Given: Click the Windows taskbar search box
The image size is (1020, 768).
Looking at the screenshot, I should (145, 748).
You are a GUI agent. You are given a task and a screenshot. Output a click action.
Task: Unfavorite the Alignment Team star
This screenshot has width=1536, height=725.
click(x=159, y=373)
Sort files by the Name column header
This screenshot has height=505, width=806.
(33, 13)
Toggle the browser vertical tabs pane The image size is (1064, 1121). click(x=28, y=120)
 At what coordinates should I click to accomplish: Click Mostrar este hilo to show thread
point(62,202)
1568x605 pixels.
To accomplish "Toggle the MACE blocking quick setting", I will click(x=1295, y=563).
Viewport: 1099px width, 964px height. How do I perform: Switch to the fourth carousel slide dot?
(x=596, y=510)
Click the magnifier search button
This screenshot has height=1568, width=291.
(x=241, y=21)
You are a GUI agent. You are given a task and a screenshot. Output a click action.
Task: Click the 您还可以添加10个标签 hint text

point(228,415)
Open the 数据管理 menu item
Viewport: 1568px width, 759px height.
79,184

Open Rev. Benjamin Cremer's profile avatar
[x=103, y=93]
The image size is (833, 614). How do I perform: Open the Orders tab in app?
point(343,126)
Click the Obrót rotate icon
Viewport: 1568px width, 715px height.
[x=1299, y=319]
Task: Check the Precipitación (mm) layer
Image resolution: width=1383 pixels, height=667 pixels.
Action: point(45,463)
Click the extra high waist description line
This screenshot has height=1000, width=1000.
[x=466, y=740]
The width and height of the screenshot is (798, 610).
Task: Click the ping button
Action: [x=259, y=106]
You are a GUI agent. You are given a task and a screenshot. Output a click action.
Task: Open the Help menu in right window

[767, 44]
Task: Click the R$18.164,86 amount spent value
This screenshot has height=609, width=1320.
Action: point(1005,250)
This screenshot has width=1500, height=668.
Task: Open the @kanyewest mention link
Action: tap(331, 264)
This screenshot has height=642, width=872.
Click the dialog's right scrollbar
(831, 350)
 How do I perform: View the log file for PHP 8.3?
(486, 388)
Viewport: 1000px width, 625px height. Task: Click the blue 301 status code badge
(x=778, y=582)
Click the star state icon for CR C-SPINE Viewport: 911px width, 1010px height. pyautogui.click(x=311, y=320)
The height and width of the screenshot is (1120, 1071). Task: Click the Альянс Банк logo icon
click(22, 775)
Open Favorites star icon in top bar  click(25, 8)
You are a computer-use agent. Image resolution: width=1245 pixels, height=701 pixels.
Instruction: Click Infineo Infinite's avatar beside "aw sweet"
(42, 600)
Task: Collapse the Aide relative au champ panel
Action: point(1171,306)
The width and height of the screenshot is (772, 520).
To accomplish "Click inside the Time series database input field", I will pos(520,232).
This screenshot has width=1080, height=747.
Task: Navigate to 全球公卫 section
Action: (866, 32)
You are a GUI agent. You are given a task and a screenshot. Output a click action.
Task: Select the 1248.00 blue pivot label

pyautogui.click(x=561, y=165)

— Problem description —
Please give back all of the data exactly as it appears.

— Exercise answer —
Given: Click the Windows taskbar search box
The image size is (1020, 768).
Looking at the screenshot, I should (145, 748).
You are a GUI agent. You are given a task and a screenshot. Output a click action.
Task: Unfavorite the Alignment Team star
This screenshot has width=1536, height=725.
click(x=159, y=373)
Sort files by the Name column header
This screenshot has height=505, width=806.
(33, 13)
Toggle the browser vertical tabs pane The image size is (1064, 1121). click(x=28, y=120)
 At what coordinates should I click to accomplish: Click Mostrar este hilo to show thread
point(62,202)
1568x605 pixels.
To accomplish "Toggle the MACE blocking quick setting", I will click(x=1295, y=563).
Viewport: 1099px width, 964px height. How do I perform: Switch to the fourth carousel slide dot?
(x=596, y=510)
Click the magnifier search button
This screenshot has height=1568, width=291.
(x=241, y=21)
You are a GUI agent. You are given a task and a screenshot. Output a click action.
Task: Click the 您还可以添加10个标签 hint text

point(228,415)
Open the 数据管理 menu item
Viewport: 1568px width, 759px height.
79,184

Open Rev. Benjamin Cremer's profile avatar
[x=103, y=93]
The image size is (833, 614). How do I perform: Open the Orders tab in app?
point(343,126)
Click the Obrót rotate icon
Viewport: 1568px width, 715px height.
[x=1299, y=319]
Task: Check the Precipitación (mm) layer
Image resolution: width=1383 pixels, height=667 pixels.
Action: point(45,463)
Click the extra high waist description line
This screenshot has height=1000, width=1000.
[x=466, y=740]
The width and height of the screenshot is (798, 610).
Task: Click the ping button
Action: [x=259, y=106]
You are a GUI agent. You are given a task and a screenshot. Output a click action.
Task: Open the Help menu in right window

[767, 44]
Task: Click the R$18.164,86 amount spent value
This screenshot has height=609, width=1320.
Action: point(1005,250)
This screenshot has width=1500, height=668.
Task: Open the @kanyewest mention link
Action: tap(331, 264)
This screenshot has height=642, width=872.
Click the dialog's right scrollbar
(831, 350)
 How do I perform: View the log file for PHP 8.3?
(486, 388)
Viewport: 1000px width, 625px height. Task: Click the blue 301 status code badge
(x=778, y=582)
Click the star state icon for CR C-SPINE Viewport: 911px width, 1010px height. pyautogui.click(x=311, y=320)
The height and width of the screenshot is (1120, 1071). Task: Click the Альянс Банк logo icon
click(22, 775)
Open Favorites star icon in top bar  click(25, 8)
You are a computer-use agent. Image resolution: width=1245 pixels, height=701 pixels.
Instruction: Click Infineo Infinite's avatar beside "aw sweet"
(42, 600)
Task: Collapse the Aide relative au champ panel
Action: point(1171,306)
The width and height of the screenshot is (772, 520).
To accomplish "Click inside the Time series database input field", I will pos(520,232).
This screenshot has width=1080, height=747.
Task: Navigate to 全球公卫 section
Action: (866, 32)
You are a GUI agent. You are given a task and a screenshot. Output a click action.
Task: Select the 1248.00 blue pivot label

pyautogui.click(x=561, y=165)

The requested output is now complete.